Our implementation is a simple rewrite of C version, and fully compatible with the reference implementation including file header and block signature (this is different from the other existing Java version that projects like H2 include). While simple implementation, it is not naive translation; and some effort has been spent on optimizing its performance.

And as should be the case for such low-level libraries, there are no external dependencies beyond JDK 1.5; meaning it should work on variety of platforms, including Android (in fact it could probably be compiled on any 1.x JDK)

1. What is LZF?

LZF compression algorithm is basic Lempel-Ziv, with little additional processing; so one way to think of it is that it is "gzip without Huffman encoding" (gzip uses Deflate, which is Lempel-Ziv followed by Huffman encoding, with variable bit-length).
And Lempel-Ziv is just method whereby one finds repeating sub-sequences in output, replacing sequences of three or more "already seen bytes" with a back-reference; matches are typically stored in a hash table indexed by hash of first 3 bytes, value being offset of last instance of potentially matching sequence.

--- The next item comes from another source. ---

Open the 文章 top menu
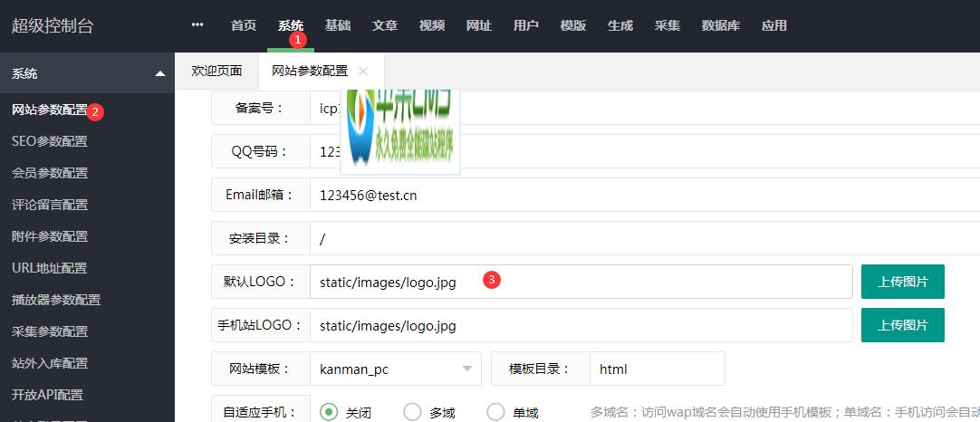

It is worth noting that many other similar (and sometimes similarly named) algoritms likewise use basic LZ; "Fastlz" for example is very similar.

2. Gzip exists, why bother with LZF?

But why does this matter? If gzip is this and more, why would you want to use a "lesser" algorithm?

Key benefit is that of speed: LZF can be up to twice as fast to uncompress; but where it REALLY shines is compression speed -- here it can be 2x or 3x as fast (writing a stand-alone benchmark is on my todo list, so hopefully I will get to talk a bit more about this in future). Performance difference is mostly due to relatively high overhead that deflate uses for non-byte-aligned output (which is needed for optimal Huffman-encoding of codewords) -- while it definitely helps compression, it is expensive in terms of CPU usage.

LZF compression rate is lower than with gzip, but compression profile is similar: things that compress well with gzip also compress well with LZF; and those that compress less do so with LZF as well. This makes sense given that most compression often comes from LZ algorithm, which is implemented similarly.

So it all comes down to this: gzip compression is very CPU-intensive (read: slow); so much so that you typically use 5x as long to compress things like JSON data than writing content itself. With fast networks and I/O this often becomes bottleneck.
LZF can be a good alternative since its CPU overhead is much more modest; and it can still compress "fluffy" content pretty well -- where gzip can compress something by, say, 90%, LZF usually gets to 75-80% ratio (this obviously varies by types of content; basically depends on which part of deflate algorithm is more effective)

3. Usage

Assuming that above sounds interesting, you can get compress-lzf library either from GitHub; or via Maven. In latter case, information is:

  • <groupId>com.ning</groupId>
  • <artifactId>compress-lzf</artifactId>
  • current version at time of this writing is "0.6.0"

And from there you can use class from com.ning.compress.lzf package:

  • LZF is a simple command-line utility you can use for manual compression/uncompression (jar defines this class as the Main-Class so you can just invoke it with "java -jar compress-lzf.jar" to get usage information)
  • LZFInputStream and LZFOutputStream are compressing input (read LZF compressed data) and output (write LZF compressed data) streams, similar to JDK's GZIPInputStream and GZIPOutputStream
  • LZFEncoder and LZFDecoder are block-based codecs that can be used to encode (compress) and decode (uncompress) chunks (byte[]) of data

Both streaming and block-based interfaces have their uses; for example, when storing BLOBs in database, block API works better; and when reading data over network or from filesystem, streams make more sense.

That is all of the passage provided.